▶ **The problem**
Reproduce the records verbatim, beginning with the line containing "Nahoru ↑ (729, 1279)" and ending after the line containing "Pertinence [Trier par sélection] (87, 131)".

-- start --

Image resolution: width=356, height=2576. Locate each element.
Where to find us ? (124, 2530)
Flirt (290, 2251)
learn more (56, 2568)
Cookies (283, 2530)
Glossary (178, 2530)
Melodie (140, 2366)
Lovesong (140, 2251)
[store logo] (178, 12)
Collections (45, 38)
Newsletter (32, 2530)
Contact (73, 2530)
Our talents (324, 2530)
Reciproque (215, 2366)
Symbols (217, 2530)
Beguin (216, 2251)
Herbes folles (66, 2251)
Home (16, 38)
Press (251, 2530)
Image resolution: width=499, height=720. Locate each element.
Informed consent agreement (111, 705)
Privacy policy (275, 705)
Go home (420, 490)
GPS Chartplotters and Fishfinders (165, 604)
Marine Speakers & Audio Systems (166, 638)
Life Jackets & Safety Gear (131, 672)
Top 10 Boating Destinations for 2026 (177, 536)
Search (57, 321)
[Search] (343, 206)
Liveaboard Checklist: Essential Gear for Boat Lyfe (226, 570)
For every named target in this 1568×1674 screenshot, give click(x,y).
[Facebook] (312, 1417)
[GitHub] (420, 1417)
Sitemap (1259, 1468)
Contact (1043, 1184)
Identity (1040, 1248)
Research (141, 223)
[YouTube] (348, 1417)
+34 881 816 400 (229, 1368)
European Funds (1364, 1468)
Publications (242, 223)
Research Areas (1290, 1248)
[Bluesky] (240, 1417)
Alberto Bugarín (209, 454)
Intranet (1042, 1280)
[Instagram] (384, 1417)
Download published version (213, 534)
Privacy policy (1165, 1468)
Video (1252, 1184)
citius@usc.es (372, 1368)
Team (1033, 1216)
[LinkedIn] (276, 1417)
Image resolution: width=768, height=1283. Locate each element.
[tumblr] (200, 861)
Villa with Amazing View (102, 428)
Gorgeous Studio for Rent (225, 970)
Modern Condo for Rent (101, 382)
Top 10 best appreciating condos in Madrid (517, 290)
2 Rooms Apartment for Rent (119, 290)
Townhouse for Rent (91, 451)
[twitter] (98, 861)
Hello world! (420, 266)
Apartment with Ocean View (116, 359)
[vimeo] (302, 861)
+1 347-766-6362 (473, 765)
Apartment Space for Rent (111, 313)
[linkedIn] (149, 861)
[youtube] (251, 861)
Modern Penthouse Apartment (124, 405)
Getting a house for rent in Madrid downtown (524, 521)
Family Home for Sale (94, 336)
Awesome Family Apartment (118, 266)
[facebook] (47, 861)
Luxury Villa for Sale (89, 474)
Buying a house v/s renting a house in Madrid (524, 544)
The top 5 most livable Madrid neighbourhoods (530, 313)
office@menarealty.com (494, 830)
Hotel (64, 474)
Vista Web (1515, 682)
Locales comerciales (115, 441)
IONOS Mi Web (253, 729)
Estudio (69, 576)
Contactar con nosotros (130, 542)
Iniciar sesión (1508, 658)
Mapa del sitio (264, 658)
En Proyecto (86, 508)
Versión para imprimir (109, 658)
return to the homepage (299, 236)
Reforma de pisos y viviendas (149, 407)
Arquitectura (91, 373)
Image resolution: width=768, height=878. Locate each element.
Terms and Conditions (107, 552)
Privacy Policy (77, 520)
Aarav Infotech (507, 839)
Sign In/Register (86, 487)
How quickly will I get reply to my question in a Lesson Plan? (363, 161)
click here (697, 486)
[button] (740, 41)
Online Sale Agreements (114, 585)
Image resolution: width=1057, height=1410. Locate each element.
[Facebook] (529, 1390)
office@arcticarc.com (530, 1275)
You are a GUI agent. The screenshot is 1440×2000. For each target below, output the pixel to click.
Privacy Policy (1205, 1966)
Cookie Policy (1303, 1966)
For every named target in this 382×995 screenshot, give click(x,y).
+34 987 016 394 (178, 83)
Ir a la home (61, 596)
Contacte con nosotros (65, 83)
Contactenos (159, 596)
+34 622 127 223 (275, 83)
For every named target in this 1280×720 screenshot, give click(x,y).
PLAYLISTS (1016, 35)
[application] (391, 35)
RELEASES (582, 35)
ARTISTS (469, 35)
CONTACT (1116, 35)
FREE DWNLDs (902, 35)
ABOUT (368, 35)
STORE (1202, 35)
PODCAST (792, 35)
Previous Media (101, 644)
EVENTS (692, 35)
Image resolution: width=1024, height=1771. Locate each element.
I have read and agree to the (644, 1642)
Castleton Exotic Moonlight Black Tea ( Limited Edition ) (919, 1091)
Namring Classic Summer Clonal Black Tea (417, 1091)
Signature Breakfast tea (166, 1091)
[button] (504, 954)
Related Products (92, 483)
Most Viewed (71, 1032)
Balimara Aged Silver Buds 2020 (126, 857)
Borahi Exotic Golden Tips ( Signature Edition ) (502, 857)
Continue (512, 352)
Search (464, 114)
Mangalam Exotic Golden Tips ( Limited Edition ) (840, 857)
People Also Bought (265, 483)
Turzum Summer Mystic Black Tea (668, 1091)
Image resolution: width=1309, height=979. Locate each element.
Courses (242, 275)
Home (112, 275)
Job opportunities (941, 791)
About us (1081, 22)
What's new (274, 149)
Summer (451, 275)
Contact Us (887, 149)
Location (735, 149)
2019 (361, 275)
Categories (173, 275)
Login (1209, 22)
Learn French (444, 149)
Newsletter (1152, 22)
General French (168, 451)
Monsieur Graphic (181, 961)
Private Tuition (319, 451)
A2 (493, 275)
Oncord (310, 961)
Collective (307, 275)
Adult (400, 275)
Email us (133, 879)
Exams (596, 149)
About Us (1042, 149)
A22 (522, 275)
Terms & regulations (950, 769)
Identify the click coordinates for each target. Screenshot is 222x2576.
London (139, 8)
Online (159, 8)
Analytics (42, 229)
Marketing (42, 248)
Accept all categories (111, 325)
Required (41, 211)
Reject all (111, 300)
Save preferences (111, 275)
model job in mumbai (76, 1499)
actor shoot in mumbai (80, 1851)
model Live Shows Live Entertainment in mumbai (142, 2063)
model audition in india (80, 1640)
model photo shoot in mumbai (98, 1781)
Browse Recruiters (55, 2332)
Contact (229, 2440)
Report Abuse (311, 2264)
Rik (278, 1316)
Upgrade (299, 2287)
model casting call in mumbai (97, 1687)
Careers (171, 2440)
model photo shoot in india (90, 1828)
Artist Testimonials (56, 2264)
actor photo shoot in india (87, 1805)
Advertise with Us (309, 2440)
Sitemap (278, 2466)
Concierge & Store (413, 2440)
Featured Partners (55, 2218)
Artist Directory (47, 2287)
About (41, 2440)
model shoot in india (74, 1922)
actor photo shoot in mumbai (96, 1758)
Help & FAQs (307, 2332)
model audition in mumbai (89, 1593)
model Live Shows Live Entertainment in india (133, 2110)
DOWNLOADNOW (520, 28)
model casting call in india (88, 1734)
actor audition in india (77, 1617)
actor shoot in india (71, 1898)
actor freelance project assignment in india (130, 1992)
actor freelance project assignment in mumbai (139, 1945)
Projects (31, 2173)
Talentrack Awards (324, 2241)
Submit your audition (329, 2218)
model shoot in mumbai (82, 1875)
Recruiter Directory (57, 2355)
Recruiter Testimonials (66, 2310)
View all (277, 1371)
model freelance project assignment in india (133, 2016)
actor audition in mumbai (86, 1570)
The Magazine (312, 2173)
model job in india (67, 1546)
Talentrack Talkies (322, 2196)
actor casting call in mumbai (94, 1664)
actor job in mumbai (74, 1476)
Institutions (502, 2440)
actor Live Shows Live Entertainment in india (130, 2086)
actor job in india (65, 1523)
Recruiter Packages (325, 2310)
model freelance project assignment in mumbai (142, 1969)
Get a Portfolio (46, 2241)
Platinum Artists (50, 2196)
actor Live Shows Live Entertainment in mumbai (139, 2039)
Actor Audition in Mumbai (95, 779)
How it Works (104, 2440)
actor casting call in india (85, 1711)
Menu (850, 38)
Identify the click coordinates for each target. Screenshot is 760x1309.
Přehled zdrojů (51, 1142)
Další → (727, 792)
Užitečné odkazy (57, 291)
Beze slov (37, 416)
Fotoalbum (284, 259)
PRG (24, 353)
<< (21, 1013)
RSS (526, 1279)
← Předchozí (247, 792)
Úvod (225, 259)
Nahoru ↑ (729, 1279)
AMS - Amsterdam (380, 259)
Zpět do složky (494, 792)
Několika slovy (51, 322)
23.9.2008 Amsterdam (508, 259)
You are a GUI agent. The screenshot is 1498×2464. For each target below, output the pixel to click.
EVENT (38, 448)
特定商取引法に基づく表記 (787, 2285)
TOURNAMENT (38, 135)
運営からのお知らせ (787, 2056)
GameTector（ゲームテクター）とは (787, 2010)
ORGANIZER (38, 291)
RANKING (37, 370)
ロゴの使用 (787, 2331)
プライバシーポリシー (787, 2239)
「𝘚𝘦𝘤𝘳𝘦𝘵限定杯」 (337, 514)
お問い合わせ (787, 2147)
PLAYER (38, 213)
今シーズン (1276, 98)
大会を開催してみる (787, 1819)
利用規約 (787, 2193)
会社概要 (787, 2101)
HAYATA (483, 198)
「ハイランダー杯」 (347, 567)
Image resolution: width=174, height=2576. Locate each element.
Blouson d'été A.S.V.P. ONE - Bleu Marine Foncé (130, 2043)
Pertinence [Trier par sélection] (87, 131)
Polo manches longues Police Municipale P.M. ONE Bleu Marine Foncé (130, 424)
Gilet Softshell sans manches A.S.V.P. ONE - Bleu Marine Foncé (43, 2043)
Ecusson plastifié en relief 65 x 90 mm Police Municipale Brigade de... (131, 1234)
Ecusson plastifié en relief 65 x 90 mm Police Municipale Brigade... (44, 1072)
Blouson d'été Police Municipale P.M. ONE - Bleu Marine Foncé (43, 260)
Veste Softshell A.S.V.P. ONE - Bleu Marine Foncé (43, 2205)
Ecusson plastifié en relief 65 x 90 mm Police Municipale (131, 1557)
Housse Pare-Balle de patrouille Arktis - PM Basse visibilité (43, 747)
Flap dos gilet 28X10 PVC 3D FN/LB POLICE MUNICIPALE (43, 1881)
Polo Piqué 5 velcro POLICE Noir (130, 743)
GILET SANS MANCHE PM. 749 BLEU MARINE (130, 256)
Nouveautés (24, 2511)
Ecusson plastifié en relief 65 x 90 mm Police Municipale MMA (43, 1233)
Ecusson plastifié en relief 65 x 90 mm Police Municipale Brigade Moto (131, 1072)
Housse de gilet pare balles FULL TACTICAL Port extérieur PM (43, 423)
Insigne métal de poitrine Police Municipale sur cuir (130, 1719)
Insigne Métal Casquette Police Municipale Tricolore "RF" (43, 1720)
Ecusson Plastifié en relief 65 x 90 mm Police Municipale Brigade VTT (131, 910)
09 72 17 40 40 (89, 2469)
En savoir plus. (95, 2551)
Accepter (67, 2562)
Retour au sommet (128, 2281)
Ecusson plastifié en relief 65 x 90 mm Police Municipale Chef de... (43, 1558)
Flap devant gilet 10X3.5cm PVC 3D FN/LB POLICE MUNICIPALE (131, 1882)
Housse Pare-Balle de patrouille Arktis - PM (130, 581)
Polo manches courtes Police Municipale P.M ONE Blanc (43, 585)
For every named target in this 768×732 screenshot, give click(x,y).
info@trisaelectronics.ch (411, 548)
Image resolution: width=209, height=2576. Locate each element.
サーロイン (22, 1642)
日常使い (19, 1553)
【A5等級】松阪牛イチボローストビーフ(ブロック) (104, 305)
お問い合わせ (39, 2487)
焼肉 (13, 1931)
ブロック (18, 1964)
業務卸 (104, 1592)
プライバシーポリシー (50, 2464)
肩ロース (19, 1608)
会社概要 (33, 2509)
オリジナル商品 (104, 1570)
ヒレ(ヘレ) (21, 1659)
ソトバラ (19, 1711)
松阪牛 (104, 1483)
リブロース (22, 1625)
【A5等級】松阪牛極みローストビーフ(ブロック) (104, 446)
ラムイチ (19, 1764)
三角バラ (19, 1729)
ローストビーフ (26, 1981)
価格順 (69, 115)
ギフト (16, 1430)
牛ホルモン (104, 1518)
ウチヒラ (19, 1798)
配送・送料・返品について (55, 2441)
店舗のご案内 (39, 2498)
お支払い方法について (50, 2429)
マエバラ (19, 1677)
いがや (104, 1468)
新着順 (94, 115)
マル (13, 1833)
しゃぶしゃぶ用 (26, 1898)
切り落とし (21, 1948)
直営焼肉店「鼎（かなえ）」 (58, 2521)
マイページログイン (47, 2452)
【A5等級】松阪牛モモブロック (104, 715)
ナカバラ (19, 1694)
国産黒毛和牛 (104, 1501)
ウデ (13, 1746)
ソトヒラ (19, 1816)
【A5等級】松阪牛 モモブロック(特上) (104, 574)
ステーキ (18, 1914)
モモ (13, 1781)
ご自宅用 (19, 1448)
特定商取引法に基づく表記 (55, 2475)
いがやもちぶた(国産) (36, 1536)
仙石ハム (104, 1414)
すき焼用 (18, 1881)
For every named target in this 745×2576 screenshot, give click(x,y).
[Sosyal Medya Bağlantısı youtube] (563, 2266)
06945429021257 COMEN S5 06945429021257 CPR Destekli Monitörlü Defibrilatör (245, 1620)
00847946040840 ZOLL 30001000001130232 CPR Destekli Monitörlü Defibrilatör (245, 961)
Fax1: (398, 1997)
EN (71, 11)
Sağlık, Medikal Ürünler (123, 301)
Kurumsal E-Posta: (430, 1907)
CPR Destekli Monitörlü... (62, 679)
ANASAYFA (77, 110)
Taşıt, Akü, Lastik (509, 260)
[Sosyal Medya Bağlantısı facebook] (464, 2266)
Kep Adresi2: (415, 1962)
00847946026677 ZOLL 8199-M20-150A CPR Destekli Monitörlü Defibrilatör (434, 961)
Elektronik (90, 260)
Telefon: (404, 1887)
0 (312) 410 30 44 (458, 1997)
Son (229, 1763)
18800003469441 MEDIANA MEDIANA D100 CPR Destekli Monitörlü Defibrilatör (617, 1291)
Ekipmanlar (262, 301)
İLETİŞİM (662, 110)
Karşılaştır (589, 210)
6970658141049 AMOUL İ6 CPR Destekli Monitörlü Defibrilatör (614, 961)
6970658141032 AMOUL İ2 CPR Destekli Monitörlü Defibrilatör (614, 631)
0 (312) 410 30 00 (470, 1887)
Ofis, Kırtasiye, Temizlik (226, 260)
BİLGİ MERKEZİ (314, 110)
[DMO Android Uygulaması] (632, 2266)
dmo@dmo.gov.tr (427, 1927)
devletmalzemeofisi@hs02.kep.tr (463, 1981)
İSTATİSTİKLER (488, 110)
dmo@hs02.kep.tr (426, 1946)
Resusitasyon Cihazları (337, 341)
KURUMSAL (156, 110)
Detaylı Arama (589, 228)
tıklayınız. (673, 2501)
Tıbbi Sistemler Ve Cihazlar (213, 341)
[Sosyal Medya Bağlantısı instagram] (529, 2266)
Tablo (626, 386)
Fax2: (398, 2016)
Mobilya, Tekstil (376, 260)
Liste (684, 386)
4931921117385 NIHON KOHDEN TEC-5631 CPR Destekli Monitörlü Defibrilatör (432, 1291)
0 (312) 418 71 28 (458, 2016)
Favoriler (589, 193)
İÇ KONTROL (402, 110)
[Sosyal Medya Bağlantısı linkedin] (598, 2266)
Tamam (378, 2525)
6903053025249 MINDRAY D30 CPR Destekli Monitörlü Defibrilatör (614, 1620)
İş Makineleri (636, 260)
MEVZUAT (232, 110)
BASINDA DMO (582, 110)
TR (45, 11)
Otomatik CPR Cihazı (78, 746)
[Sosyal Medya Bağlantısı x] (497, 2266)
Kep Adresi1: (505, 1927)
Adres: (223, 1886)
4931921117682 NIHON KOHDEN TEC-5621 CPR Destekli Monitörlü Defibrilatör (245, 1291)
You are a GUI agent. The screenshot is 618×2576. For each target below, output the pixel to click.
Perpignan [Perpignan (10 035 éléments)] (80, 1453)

-- end --

▶ **Answer to this exercise**
Nahoru ↑ (729, 1279)
AMS - Amsterdam (380, 259)
Zpět do složky (494, 792)
Několika slovy (51, 322)
23.9.2008 Amsterdam (508, 259)
You are a GUI agent. The screenshot is 1498×2464. For each target below, output the pixel to click.
EVENT (38, 448)
特定商取引法に基づく表記 (787, 2285)
TOURNAMENT (38, 135)
運営からのお知らせ (787, 2056)
GameTector（ゲームテクター）とは (787, 2010)
ORGANIZER (38, 291)
RANKING (37, 370)
ロゴの使用 (787, 2331)
プライバシーポリシー (787, 2239)
「𝘚𝘦𝘤𝘳𝘦𝘵限定杯」 (337, 514)
お問い合わせ (787, 2147)
PLAYER (38, 213)
今シーズン (1276, 98)
大会を開催してみる (787, 1819)
利用規約 (787, 2193)
会社概要 (787, 2101)
HAYATA (483, 198)
「ハイランダー杯」 (347, 567)
Image resolution: width=174, height=2576. Locate each element.
Blouson d'été A.S.V.P. ONE - Bleu Marine Foncé (130, 2043)
Pertinence [Trier par sélection] (87, 131)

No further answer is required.